GIVEN EXERCISE:
What is the Spanish translation of this sentence from the passage on prison living space: "Consequently, the Court has found a violation of the prohibition of ill-treatment."?

━━ SOURCE PASSAGE ━━

In the present case, the applicant was accommodated for 280 days in the impugned penitentiary institution. The minimum personal space required to be allocated for the applicant was reduced below 4 m² for a total of eight consecutive months during this period. The reduction in the minimum personal living space, in itself, leads to a strong presumption as to the violation of the prohibition of ill-treatment due to the poor conditions of the detention. In this regard, the initial assessment should focus on the duration, frequency, and severity of the reduction of the minimum personal living space below 4 m². It cannot be said that the insufficient nature of personal living space, which had lasted for 8 months, was considered as short, minor, and occasional. Therefore, it has been concluded that in consideration of the distinct and cumulative effects of detention conditions on the applicant, the reduction in the minimum personal living space attained the level of severity required to constitute a violation of the prohibition of ill-treatment.
Consequently, the Court has found a violation of the prohibition of ill-treatment.

━━━
━━ DATA BLOCK ━━

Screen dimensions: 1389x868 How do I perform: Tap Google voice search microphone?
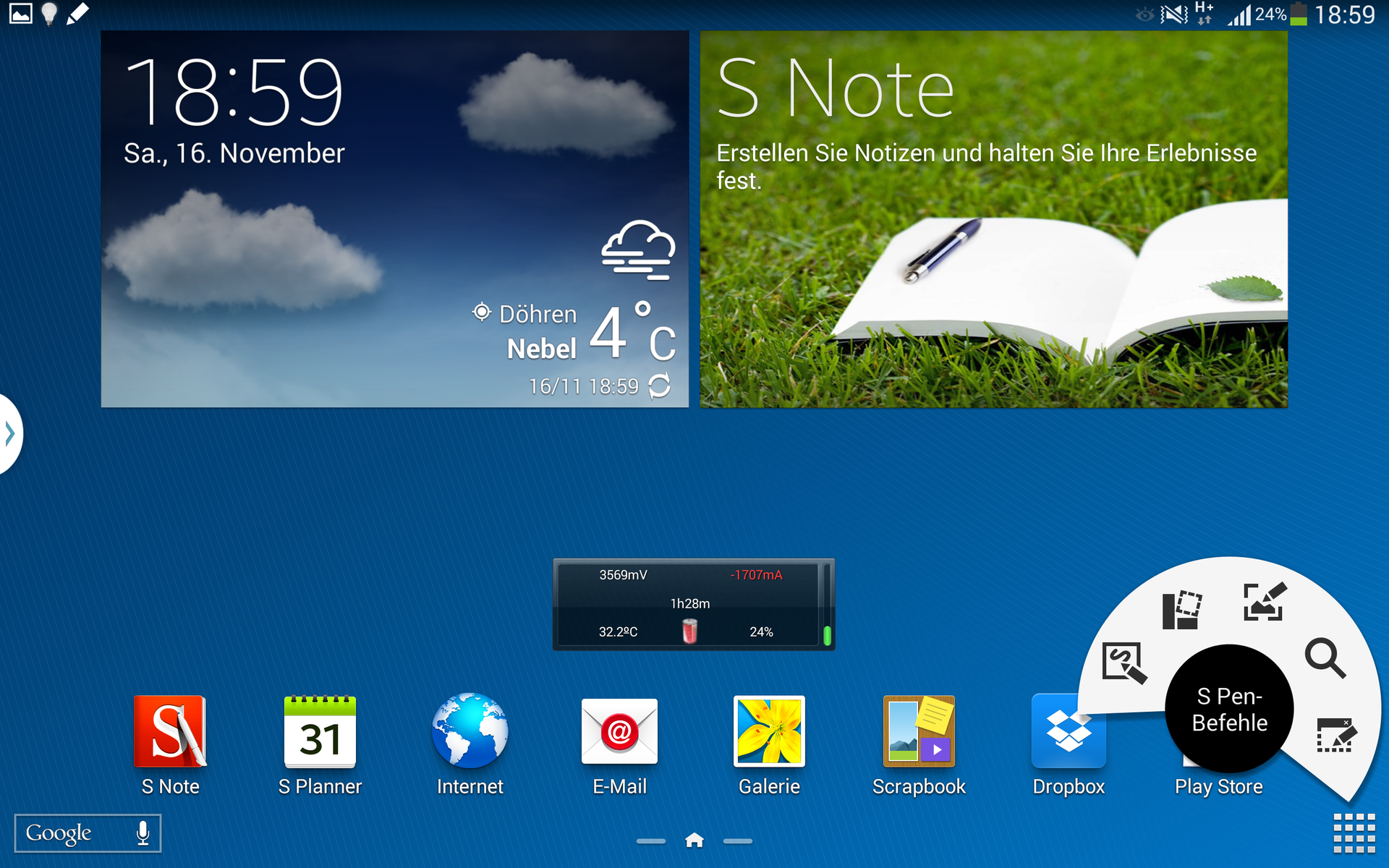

━━━

WRITTEN SOLUTION:
En consecuencia, el Tribunal ha constatado una violación de la prohibición de malos tratos.